If Victoria experienced another Hurricane Harvey, the city could lose water service again.
Despite this, Public Works Director Donald Reese thinks the city is in a better position than it was when Harvey hit about two years ago.
That’s because, first of all, there is now a generator where the city’s water is drawn from the Guadalupe River.
Secondly, the road to refill that generator is also easier to drive on in the rain since it was widened and changed from gravel to limestone.
Thirdly, if there were a power outage at the surface water treatment plant on North Bluff Road, the city could push water from the ground to water pumping plant No. 3 at the intersection of Airline Road and Ben Jordan Street.
And finally, the city communicates better with Ashbritt, a company the city has rented generators from since before Harvey, and now has the option to rent even larger generators, Reese said.
The city lacks permanent generators that will kick on automatically if power is lost at the surface water treatment plant, water pumping plant No. 3 and the wastewater treatment plant, the latter of which is located 923 U.S. 77 South.
In March, the city council approved buying a 1,259-kilowatt diesel generator for the surface water treatment plant.
Reese said he expects it to be installed by Aug. 31.
The city hasn’t received a quote on the other two generators, let alone ordered them, because the city has not found the funds to do so.
Water pumping plant No. 3 serves about 70 percent of Victoria while if the wastewater treatment plant goes without power for too long, it could be forced to release untreated wastewater into the Guadalupe River, Reese said.
Meanwhile, disagreement remains about whether Victoria’s water towers should be valved off during a hurricane. New Mayor Rawley McCoy thinks they should be valved off, while Reese said that’s not currently the city’s policy.
The public works department isn’t the only department fielding questions about preparedness as the 2019 Atlantic hurricane season kicks off.
McCoy is waiting for Emergency Management Coordinator Richard McBrayer to take him through required training while American Electric Power, the American Red Cross and the Golden Crescent Regional Planning Commission report varying degrees of readiness.
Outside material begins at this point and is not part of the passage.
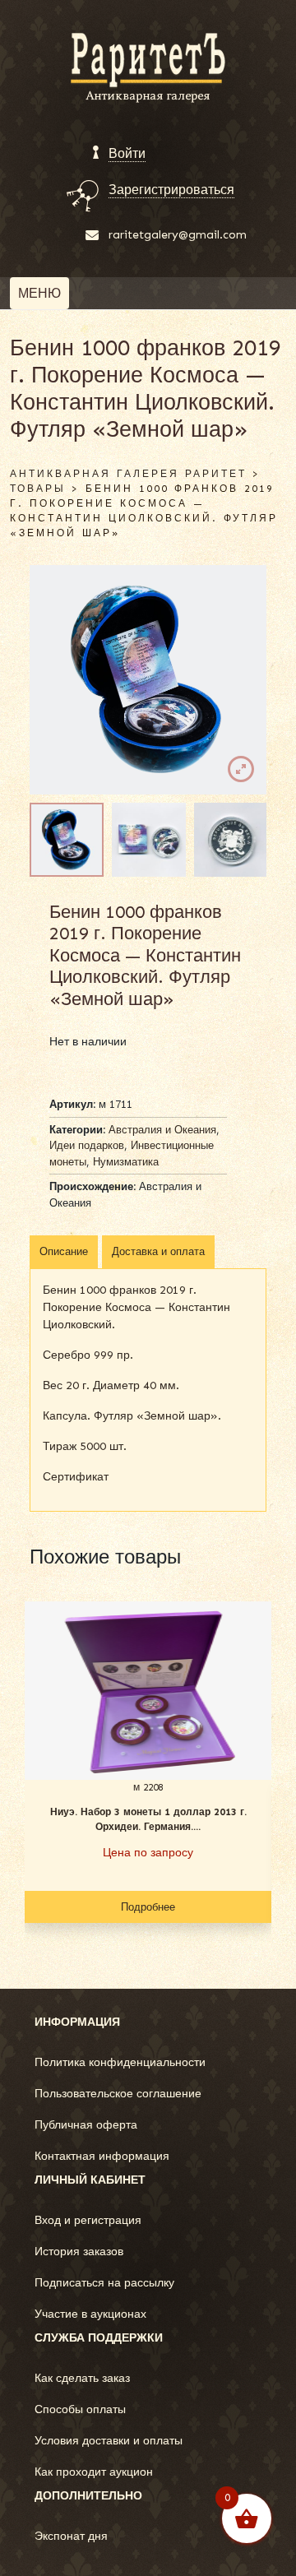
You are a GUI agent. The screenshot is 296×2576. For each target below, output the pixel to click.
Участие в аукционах (90, 2314)
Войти (127, 153)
AEP Spokeswoman Vee Strauss said when linemen restored power after Harvey, they put up poles with diameters between 12 and 14 inches that can withstand 130 mph winds.
Debbie Ellsworth, who works for the American Red Cross, which was criticized after Harvey, said the nonprofit has recruited more volunteers in Victoria and the surrounding counties to man shelters. But she did not know how many volunteers there are offhand.
The Golden Crescent Regional Planning Commission, which had its buses ruined in a fire several months after Harvey, said its fleet was made whole in February and it’s ready and able to assist evacuating the elderly or people with disabilities.
The Golden Crescent could pick up 261 people in Victoria County on the State of Texas Emergency Assistance Registry if an evacuation were called. More than 1,000 people were registered in 2016. McBrayer said his staff’s latest attempt to raise awareness of the registry was to insert a flyer about it in the utility bills of some 20,000 households this month.
Meteorologists predict between four to eight hurricanes will develop in the Atlantic Ocean between now and Nov. 30. Two to four of those could be hurricanes with winds of 111 mph or higher. Harvey had winds ranging from 88 to 110 mph in Victoria County.
McCoy said he was at home when Harvey hit and fortunate enough to have a generator and drinking water. He said he’s coming into his new role at the city knowing that not everyone is as fortunate as he.
“That should be the baseline of everything we do in hurricane or disaster response,” McCoy said.